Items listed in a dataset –

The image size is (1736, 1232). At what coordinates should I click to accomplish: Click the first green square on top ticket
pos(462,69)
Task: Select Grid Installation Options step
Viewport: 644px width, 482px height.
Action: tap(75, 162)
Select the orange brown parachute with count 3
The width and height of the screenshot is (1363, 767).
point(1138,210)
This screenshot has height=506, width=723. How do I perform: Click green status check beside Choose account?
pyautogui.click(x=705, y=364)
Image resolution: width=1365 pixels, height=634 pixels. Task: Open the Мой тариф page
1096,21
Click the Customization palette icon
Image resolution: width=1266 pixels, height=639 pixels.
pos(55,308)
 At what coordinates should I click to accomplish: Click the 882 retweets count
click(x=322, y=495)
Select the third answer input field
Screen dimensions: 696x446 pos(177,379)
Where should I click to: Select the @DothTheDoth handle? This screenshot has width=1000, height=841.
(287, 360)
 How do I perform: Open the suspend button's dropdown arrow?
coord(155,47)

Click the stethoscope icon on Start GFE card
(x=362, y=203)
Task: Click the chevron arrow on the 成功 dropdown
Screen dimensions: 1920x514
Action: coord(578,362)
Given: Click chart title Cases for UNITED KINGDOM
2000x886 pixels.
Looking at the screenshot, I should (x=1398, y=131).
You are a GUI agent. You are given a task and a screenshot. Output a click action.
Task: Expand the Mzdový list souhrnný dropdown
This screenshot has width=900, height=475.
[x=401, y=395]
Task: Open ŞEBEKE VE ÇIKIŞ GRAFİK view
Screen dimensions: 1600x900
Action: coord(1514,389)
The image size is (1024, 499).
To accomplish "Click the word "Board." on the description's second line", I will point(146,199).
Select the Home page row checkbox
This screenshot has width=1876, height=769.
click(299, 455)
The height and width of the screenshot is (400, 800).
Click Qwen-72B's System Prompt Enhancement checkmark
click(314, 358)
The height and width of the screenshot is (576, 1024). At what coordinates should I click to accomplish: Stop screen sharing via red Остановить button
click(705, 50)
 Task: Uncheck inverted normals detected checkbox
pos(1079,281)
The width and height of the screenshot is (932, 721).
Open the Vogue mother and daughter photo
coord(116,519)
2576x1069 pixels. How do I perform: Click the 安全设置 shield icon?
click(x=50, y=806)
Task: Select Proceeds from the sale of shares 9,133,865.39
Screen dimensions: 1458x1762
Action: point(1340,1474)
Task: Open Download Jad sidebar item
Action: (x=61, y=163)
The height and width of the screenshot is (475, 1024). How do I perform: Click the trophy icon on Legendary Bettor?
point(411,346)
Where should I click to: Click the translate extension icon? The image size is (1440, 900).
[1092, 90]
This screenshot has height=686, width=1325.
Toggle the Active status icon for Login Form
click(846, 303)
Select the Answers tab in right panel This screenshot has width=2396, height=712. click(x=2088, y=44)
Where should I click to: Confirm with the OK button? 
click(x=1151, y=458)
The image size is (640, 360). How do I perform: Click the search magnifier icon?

PROBLEM TO WORK ON – The full set of entries must be printed again without any alteration.

ANSWER TO THIS PROBLEM –
The image size is (1736, 1232). At what coordinates should I click to accomplish: Click the first green square on top ticket
pos(462,69)
Task: Select Grid Installation Options step
Viewport: 644px width, 482px height.
Action: tap(75, 162)
Select the orange brown parachute with count 3
The width and height of the screenshot is (1363, 767).
point(1138,210)
This screenshot has height=506, width=723. How do I perform: Click green status check beside Choose account?
pyautogui.click(x=705, y=364)
Image resolution: width=1365 pixels, height=634 pixels. Task: Open the Мой тариф page
1096,21
Click the Customization palette icon
Image resolution: width=1266 pixels, height=639 pixels.
pos(55,308)
 At what coordinates should I click to accomplish: Click the 882 retweets count
click(x=322, y=495)
Select the third answer input field
Screen dimensions: 696x446 pos(177,379)
Where should I click to: Select the @DothTheDoth handle? This screenshot has width=1000, height=841.
(287, 360)
 How do I perform: Open the suspend button's dropdown arrow?
coord(155,47)

Click the stethoscope icon on Start GFE card
(x=362, y=203)
Task: Click the chevron arrow on the 成功 dropdown
Screen dimensions: 1920x514
Action: coord(578,362)
Given: Click chart title Cases for UNITED KINGDOM
2000x886 pixels.
Looking at the screenshot, I should (x=1398, y=131).
You are a GUI agent. You are given a task and a screenshot. Output a click action.
Task: Expand the Mzdový list souhrnný dropdown
This screenshot has width=900, height=475.
[x=401, y=395]
Task: Open ŞEBEKE VE ÇIKIŞ GRAFİK view
Screen dimensions: 1600x900
Action: coord(1514,389)
The image size is (1024, 499).
To accomplish "Click the word "Board." on the description's second line", I will point(146,199).
Select the Home page row checkbox
This screenshot has width=1876, height=769.
click(299, 455)
The height and width of the screenshot is (400, 800).
Click Qwen-72B's System Prompt Enhancement checkmark
click(314, 358)
The height and width of the screenshot is (576, 1024). At what coordinates should I click to accomplish: Stop screen sharing via red Остановить button
click(705, 50)
 Task: Uncheck inverted normals detected checkbox
pos(1079,281)
The width and height of the screenshot is (932, 721).
Open the Vogue mother and daughter photo
coord(116,519)
2576x1069 pixels. How do I perform: Click the 安全设置 shield icon?
click(x=50, y=806)
Task: Select Proceeds from the sale of shares 9,133,865.39
Screen dimensions: 1458x1762
Action: point(1340,1474)
Task: Open Download Jad sidebar item
Action: (x=61, y=163)
The height and width of the screenshot is (475, 1024). How do I perform: Click the trophy icon on Legendary Bettor?
point(411,346)
Where should I click to: Click the translate extension icon? The image size is (1440, 900).
[1092, 90]
This screenshot has height=686, width=1325.
Toggle the Active status icon for Login Form
click(846, 303)
Select the Answers tab in right panel This screenshot has width=2396, height=712. click(x=2088, y=44)
Where should I click to: Confirm with the OK button? 
click(x=1151, y=458)
The image size is (640, 360). How do I perform: Click the search magnifier icon?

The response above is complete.